Don't forget the new Larada by Tosin


----------



## bulb (Jan 29, 2019)

man, life is hard


----------



## I play music (Jan 29, 2019)

MaxOfMetal said:


> Strandberg has a couple new 8s.


The new Standard line? The Per Nilsson model has not yet been announced as available for sale, has it?


Joan Maal said:


> Don't forget the new Larada by Tosin


From what I've this is no production guitar, more like a semi custom shop thing. And from what we've seen so far I'd rather be careful and not throw money at them unless it's an already produced guitar one can try before buying. 


bulb said:


> man, life is hard


Yes, totally agree. You have such a hard time finding the best color for your Lamborghini, I have such a hard time finding my perfect 8 string


----------



## MaxOfMetal (Jan 29, 2019)

I play music said:


> The new Standard line? The Per Nilsson model has not yet been announced as available for sale, has it?



There was the Sarah Longfield, as well as the True Temperament and neck-through Bodens.


----------



## Triple-J (Jan 29, 2019)

Not 100% it counts but Jackson respecced the multiscale 8 they introduced last year.


----------



## I play music (Jan 29, 2019)

Triple-J said:


> Not 100% it counts but Jackson respecced the multiscale 8 they introduced last year.


That's a 7...


----------



## j3ps3 (Jan 29, 2019)

I play music said:


> That's a 7...



4 + 4 = 7


----------



## RiksRiks (Jan 29, 2019)

I play music said:


> That's a 7...


wat


----------



## I play music (Jan 29, 2019)

j3ps3 said:


> 4 + 4 = 7





RiksRiks said:


> wat


I think he edited the post, if you look at my quote of the post you see it. Anyways, personally I'm more looking at something higher quality. In that price range I'd rather look for something used. Which I might do anyway.


----------



## Rational Gaze (Jan 29, 2019)

Does anyone know how much the Corts go for? I haven't been able to find pricing anywhere. 
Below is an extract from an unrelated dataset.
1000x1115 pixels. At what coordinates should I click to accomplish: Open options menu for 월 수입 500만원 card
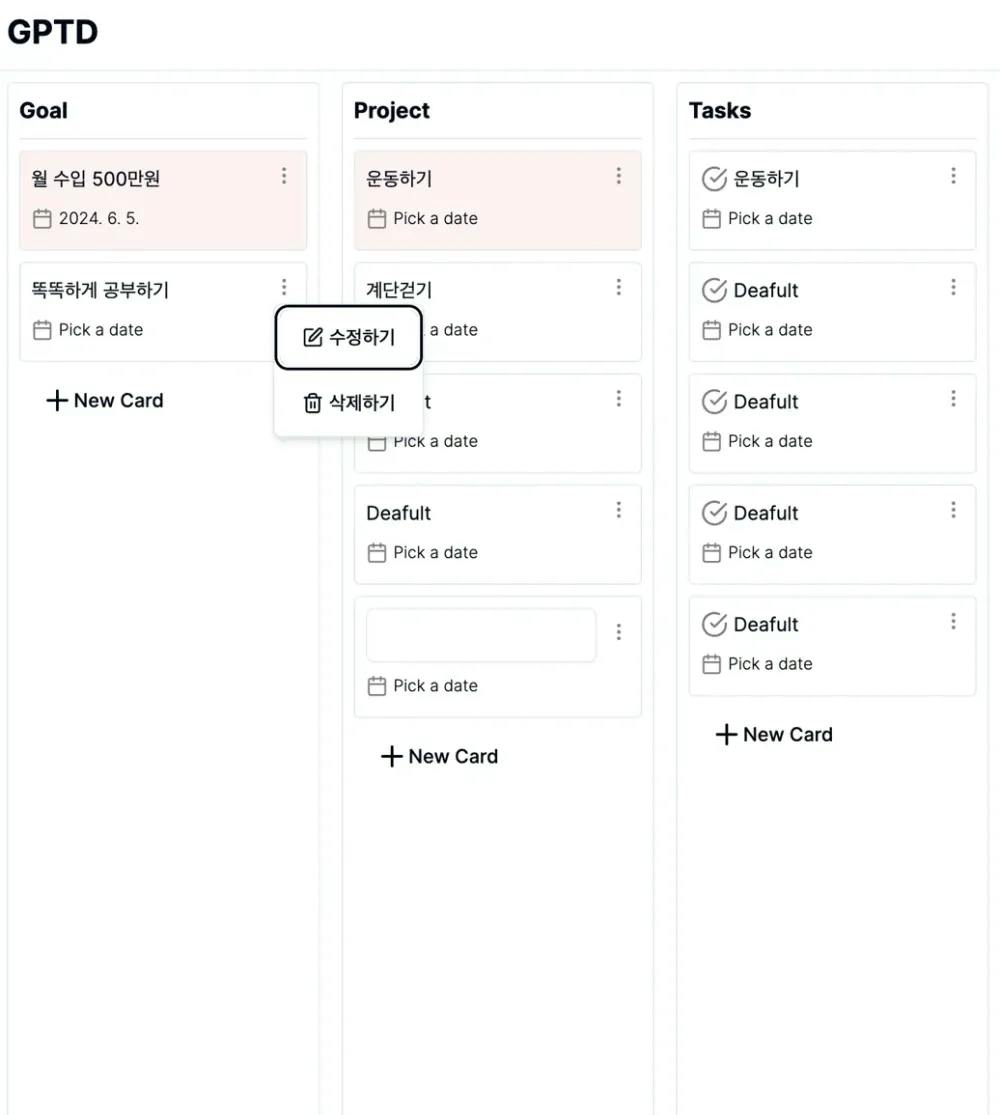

That Lambo orange Ibby is gorgeous.


----------



## MaxOfMetal (Jan 29, 2019)

Rational Gaze said:


> Does anyone know how much the Corts go for? I haven't been able to find pricing anywhere.
> 
> That Lambo orange Ibby is gorgeous.



Not a lot, as they're supposed to undercut similar Ibanez, Schecter, LTD, etc. 

They don't seem to be for sale yet. 

The 7-string fanned model from last year went for about $750.


----------



## bulb (Jan 29, 2019)

I play music said:


> Yes, totally agree. You have such a hard time finding the best color for your Lamborghini, I have such a hard time finding my perfect 8 string



No, my problem is real, and it’s a matter of serious importance that could threaten the very nature of reality. Yours isn’t. The yellow is growing on me, maybe you need to check out an Abasi.


----------



## I play music (Jan 29, 2019)

bulb said:


> No, my problem is real, and it’s a matter of serious importance that could threaten the very nature of reality. Yours isn’t. The yellow is growing on me, maybe you need to check out an Abasi.


Oh yeah I totally understand. I'd suggest you to have a look at a green one, green has always be a favourite of mine. And then you could get an Ibanez RGR5227MFX with the matching color so you'd also have a great guitar, wouldn't that be awesome? 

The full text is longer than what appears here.